No vaciló un instante, como si me hubiese estado aguardando.

– ¡Doña Carmen! ¡Pase y siéntese, que acabo en seguida, mujer!

Una anciana etérea y bajita, una sombra reducida de mujer, doblaba los hábitos religiosos sobre una mesa. Me dedicó una breve miradita y continuó su labor en silencio. Tras concluir con la percha, Fernando despidió entre bromas a los monaguillos -escaparon como ratones de una habitación lateral-, envió a la anciana a por café y galletas, acercó una imponente silla de alto respaldo, se sentó y me regaló toda su atención. Es un hombre robusto que irradia poder por los cuatro costados. Su presencia siempre me parece insoslayable: si se quiere evitar, hay que huir. Aunque de baja estatura, aparenta haber sido esculpido en un solo bloque de piedra olivácea; los ojos los tiene vivaces, negros y compactos como aceitunas; las manos son herramientas de dedos cortos. La silla en la que se sentaba me pareció lo que él hubiera podido ser, de haber nacido silla: un objeto pesado y recio, muy ornamentado, con un respaldo tan grande que sobresalía a considerable altura por encima de su cabeza. Debió de advertir mi curiosidad, porque dijo:

– ¡Ya estoy en el trono! A esto lo llamo yo «el trono». -Dio dos palmadas en los brazos fuertes del mueble-. ¿Sabe cuántos años tiene? Échele años -me retó con un guiño.

– No lo sé.

– ¿Veinte? ¿Treinta? -insistió.

– Quizá treinta, ¿no?

Se incorporó, repentinamente ceñudo.

– ¡Cien! -exclamó- ¡No le miento: un siglo! ¿Qué le parece?

– Que está como nueva.

Sin duda fue la respuesta correcta, porque volvió a sonreír con afabilidad.

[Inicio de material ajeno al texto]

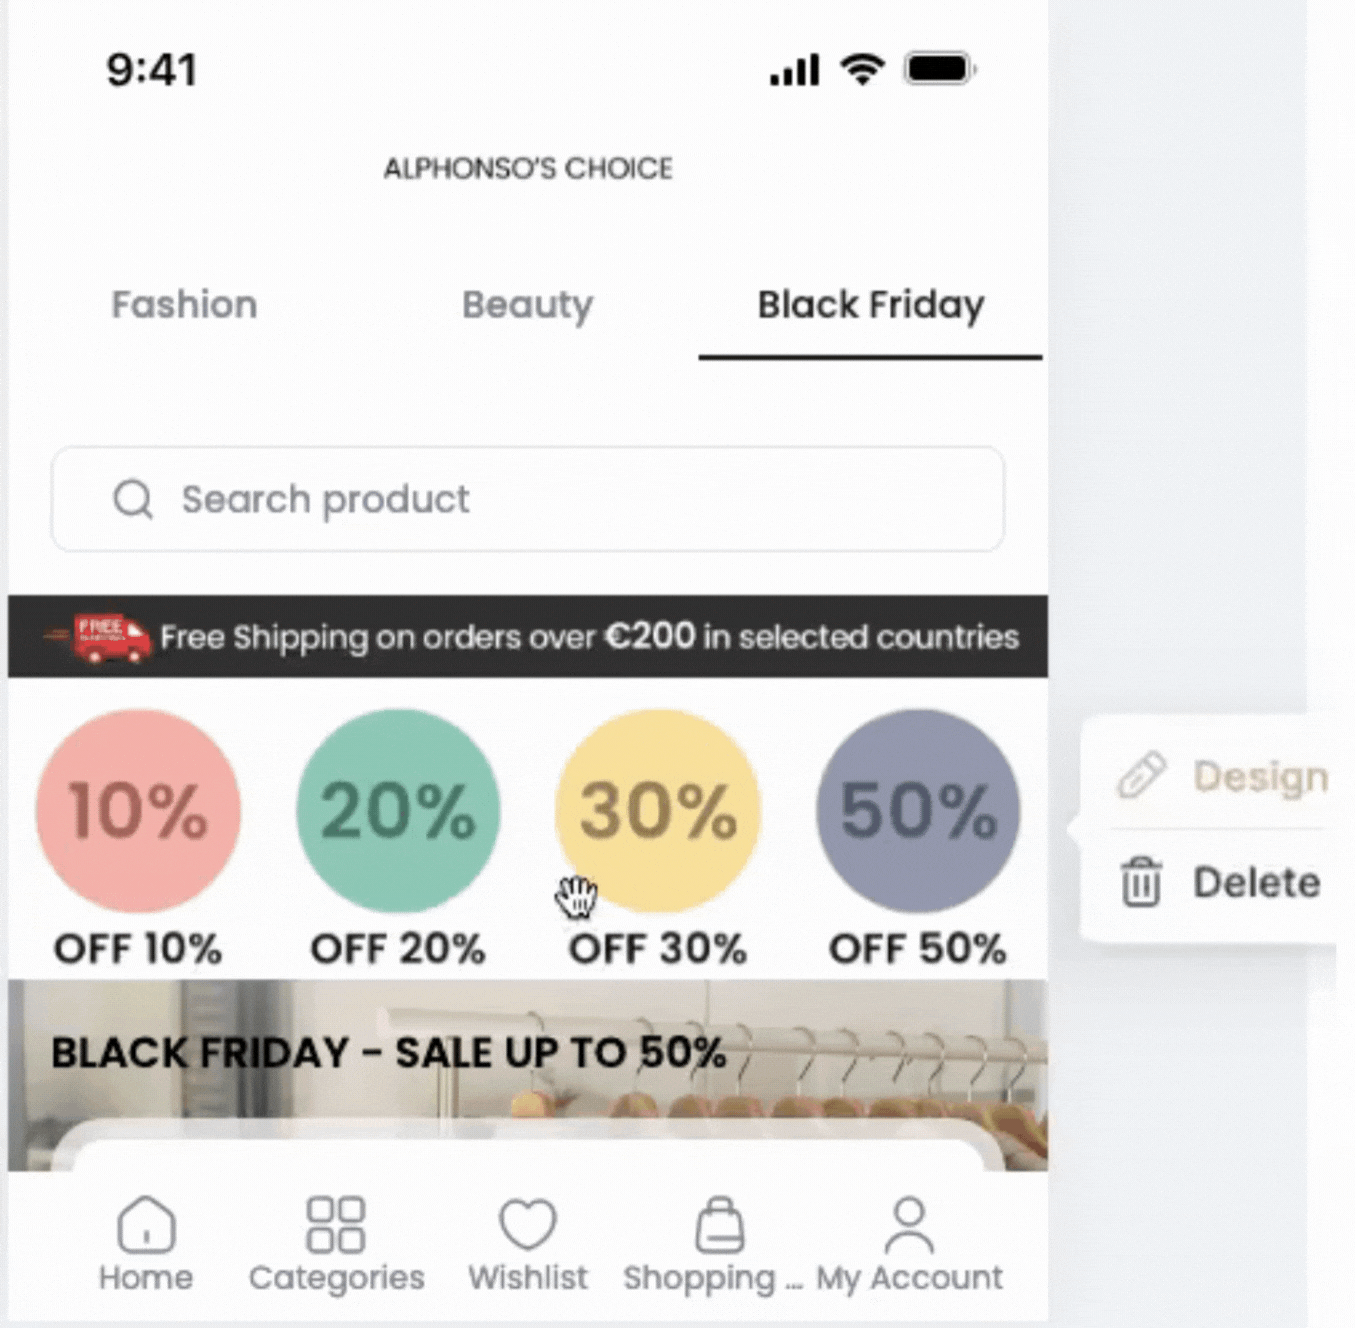Click the search magnifier icon

[x=133, y=498]
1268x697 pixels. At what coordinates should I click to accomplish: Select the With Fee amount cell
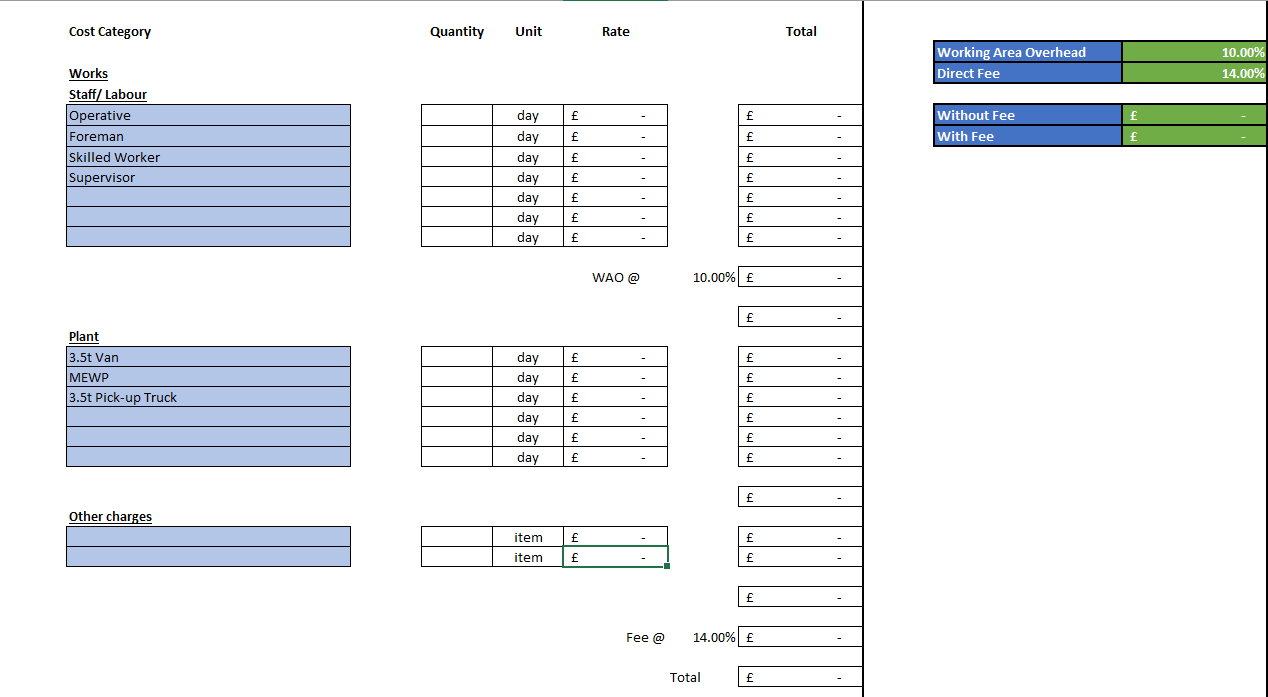(x=1194, y=137)
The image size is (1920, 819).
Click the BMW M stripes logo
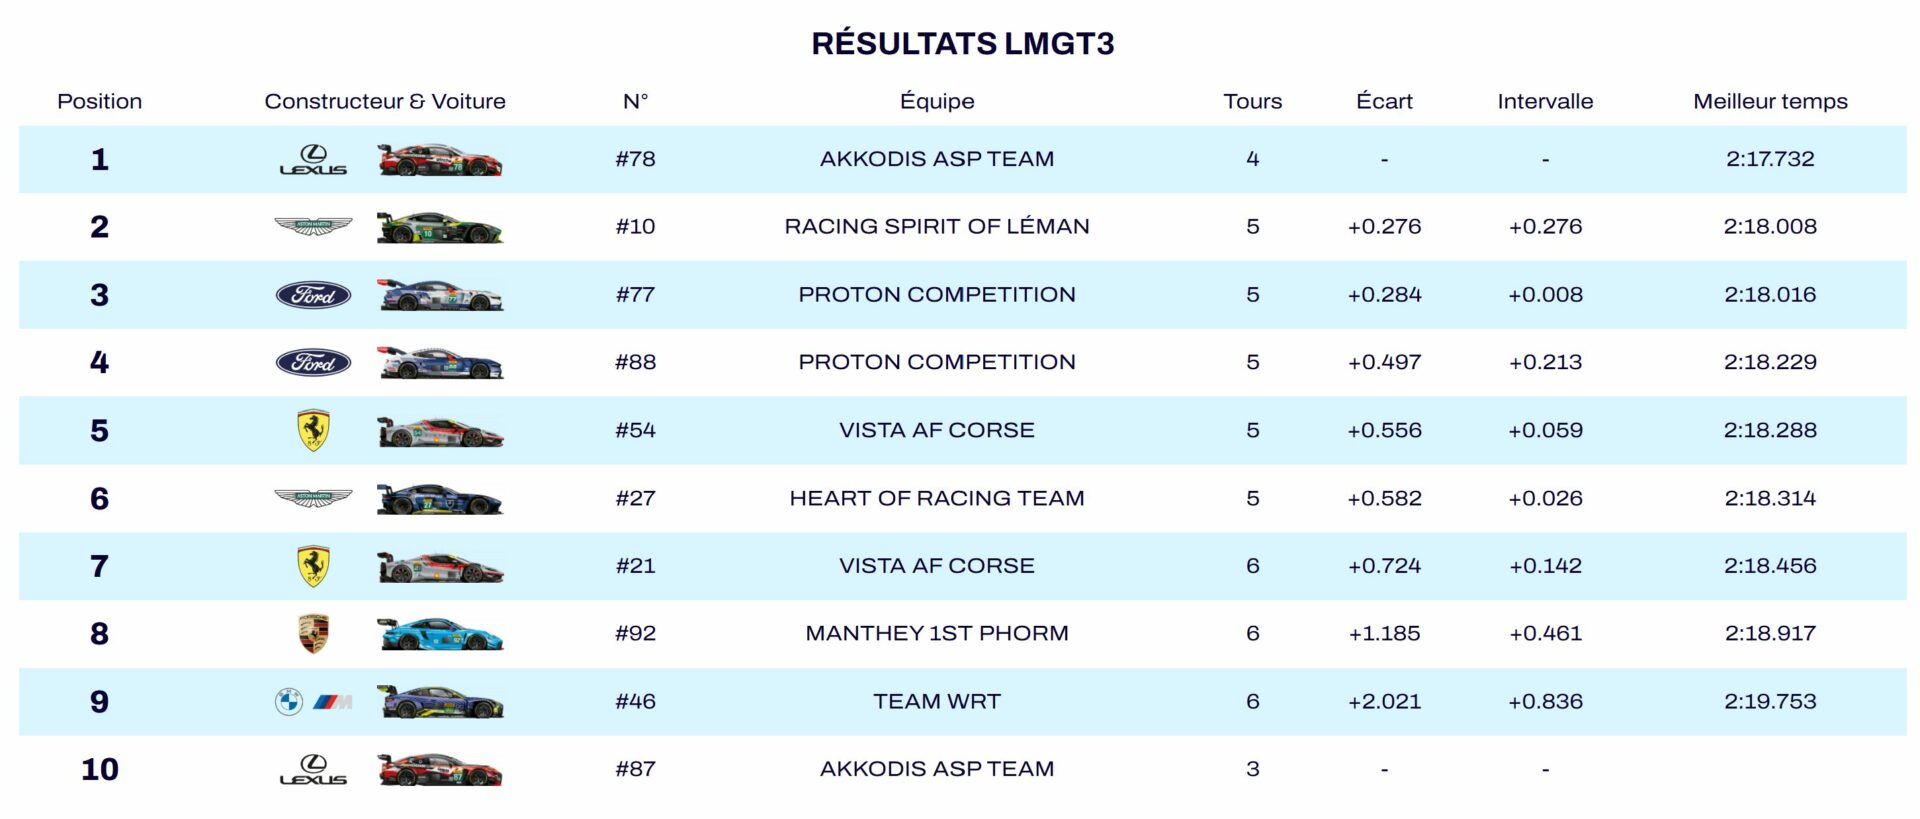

– ¿Verdad? Era el antiguo sitial del altar. Ahora tenemos otro menos ostentoso y más nuevo, ya sabe lo que le digo, pero no he querido tirar éste. Aquí me siento a leer todas las tardes y a preparar las homilías. Porque mi trabajo es muy parecido al suyo: escribir y leer.

La conversación derivó, inexorable, hacia mis actividades, y aproveché la oportunidad. Le expliqué que estaba recopilando datos sobre la gente del pueblo con vistas a una futura novela. Pareció entusiasmarse.

– Creo que la misa estaba dedicada hoy a una señora -dije-. ¿Murió hace mucho tiempo?

Advertí suspicacia en sus ojos luminosos.

– ¿Eulogia? Hace un mes justo.

Llegaron las galletas -también había magdalenas en un rincón del plato-y los cafés con leche. La anciana me entregó un enorme tazón donde nadaba la nata como un nenúfar. Fernando se rascó la cabeza:

– Es curioso que me pregunte por Eulogia -dijo-. Precisamente hay una leyenda sobre ella que podría inspirarle a un escritor cualquier cosa.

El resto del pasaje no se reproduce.